§ **Records to use**
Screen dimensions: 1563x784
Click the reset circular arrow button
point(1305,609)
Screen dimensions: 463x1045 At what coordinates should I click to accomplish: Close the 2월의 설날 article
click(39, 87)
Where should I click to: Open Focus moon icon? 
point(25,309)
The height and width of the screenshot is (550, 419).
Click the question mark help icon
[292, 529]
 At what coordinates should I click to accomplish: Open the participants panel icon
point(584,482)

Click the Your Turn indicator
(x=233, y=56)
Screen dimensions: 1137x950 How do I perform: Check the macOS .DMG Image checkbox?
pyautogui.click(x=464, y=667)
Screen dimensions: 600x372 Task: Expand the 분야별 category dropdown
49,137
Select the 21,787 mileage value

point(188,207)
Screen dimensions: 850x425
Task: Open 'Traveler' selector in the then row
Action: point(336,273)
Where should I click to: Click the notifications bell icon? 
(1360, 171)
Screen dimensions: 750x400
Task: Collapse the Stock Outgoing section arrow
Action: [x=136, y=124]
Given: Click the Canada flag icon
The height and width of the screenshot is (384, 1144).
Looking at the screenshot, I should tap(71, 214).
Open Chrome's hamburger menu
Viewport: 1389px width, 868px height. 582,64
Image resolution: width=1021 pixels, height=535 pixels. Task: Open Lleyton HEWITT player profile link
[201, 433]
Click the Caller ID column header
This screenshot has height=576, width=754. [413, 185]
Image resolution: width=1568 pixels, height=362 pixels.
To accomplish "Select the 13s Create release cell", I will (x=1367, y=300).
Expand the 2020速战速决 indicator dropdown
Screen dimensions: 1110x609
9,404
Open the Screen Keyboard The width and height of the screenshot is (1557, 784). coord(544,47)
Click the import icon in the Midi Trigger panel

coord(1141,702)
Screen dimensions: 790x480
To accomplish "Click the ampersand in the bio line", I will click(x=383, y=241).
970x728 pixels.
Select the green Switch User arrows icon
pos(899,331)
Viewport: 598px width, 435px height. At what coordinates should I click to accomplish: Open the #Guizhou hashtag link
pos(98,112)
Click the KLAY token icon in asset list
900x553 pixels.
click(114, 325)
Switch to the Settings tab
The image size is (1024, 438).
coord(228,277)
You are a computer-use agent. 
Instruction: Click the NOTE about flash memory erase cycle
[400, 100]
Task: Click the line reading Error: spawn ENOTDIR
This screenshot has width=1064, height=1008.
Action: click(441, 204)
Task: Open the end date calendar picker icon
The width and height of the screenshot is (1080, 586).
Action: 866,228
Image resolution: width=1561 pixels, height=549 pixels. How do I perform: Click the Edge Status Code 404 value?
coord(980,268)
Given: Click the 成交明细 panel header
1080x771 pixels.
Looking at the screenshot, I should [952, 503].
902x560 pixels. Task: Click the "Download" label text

§ **Work item**
Your answer must be an exact transcription of all the data above.

§ **Answer for this exercise**
Screen dimensions: 1563x784
Click the reset circular arrow button
point(1305,609)
Screen dimensions: 463x1045 At what coordinates should I click to accomplish: Close the 2월의 설날 article
click(39, 87)
Where should I click to: Open Focus moon icon? 
point(25,309)
The height and width of the screenshot is (550, 419).
Click the question mark help icon
[292, 529]
 At what coordinates should I click to accomplish: Open the participants panel icon
point(584,482)

Click the Your Turn indicator
(x=233, y=56)
Screen dimensions: 1137x950 How do I perform: Check the macOS .DMG Image checkbox?
pyautogui.click(x=464, y=667)
Screen dimensions: 600x372 Task: Expand the 분야별 category dropdown
49,137
Select the 21,787 mileage value

point(188,207)
Screen dimensions: 850x425
Task: Open 'Traveler' selector in the then row
Action: point(336,273)
Where should I click to: Click the notifications bell icon? 
(1360, 171)
Screen dimensions: 750x400
Task: Collapse the Stock Outgoing section arrow
Action: [x=136, y=124]
Given: Click the Canada flag icon
The height and width of the screenshot is (384, 1144).
Looking at the screenshot, I should tap(71, 214).
Open Chrome's hamburger menu
Viewport: 1389px width, 868px height. 582,64
Image resolution: width=1021 pixels, height=535 pixels. Task: Open Lleyton HEWITT player profile link
[201, 433]
Click the Caller ID column header
This screenshot has height=576, width=754. [413, 185]
Image resolution: width=1568 pixels, height=362 pixels.
To accomplish "Select the 13s Create release cell", I will (x=1367, y=300).
Expand the 2020速战速决 indicator dropdown
Screen dimensions: 1110x609
9,404
Open the Screen Keyboard The width and height of the screenshot is (1557, 784). coord(544,47)
Click the import icon in the Midi Trigger panel

coord(1141,702)
Screen dimensions: 790x480
To accomplish "Click the ampersand in the bio line", I will click(x=383, y=241).
970x728 pixels.
Select the green Switch User arrows icon
pos(899,331)
Viewport: 598px width, 435px height. At what coordinates should I click to accomplish: Open the #Guizhou hashtag link
pos(98,112)
Click the KLAY token icon in asset list
900x553 pixels.
click(114, 325)
Switch to the Settings tab
The image size is (1024, 438).
coord(228,277)
You are a computer-use agent. 
Instruction: Click the NOTE about flash memory erase cycle
[400, 100]
Task: Click the line reading Error: spawn ENOTDIR
This screenshot has width=1064, height=1008.
Action: click(441, 204)
Task: Open the end date calendar picker icon
The width and height of the screenshot is (1080, 586).
Action: 866,228
Image resolution: width=1561 pixels, height=549 pixels. How do I perform: Click the Edge Status Code 404 value?
coord(980,268)
Given: Click the 成交明细 panel header
1080x771 pixels.
Looking at the screenshot, I should [952, 503].
902x560 pixels. Task: Click the "Download" label text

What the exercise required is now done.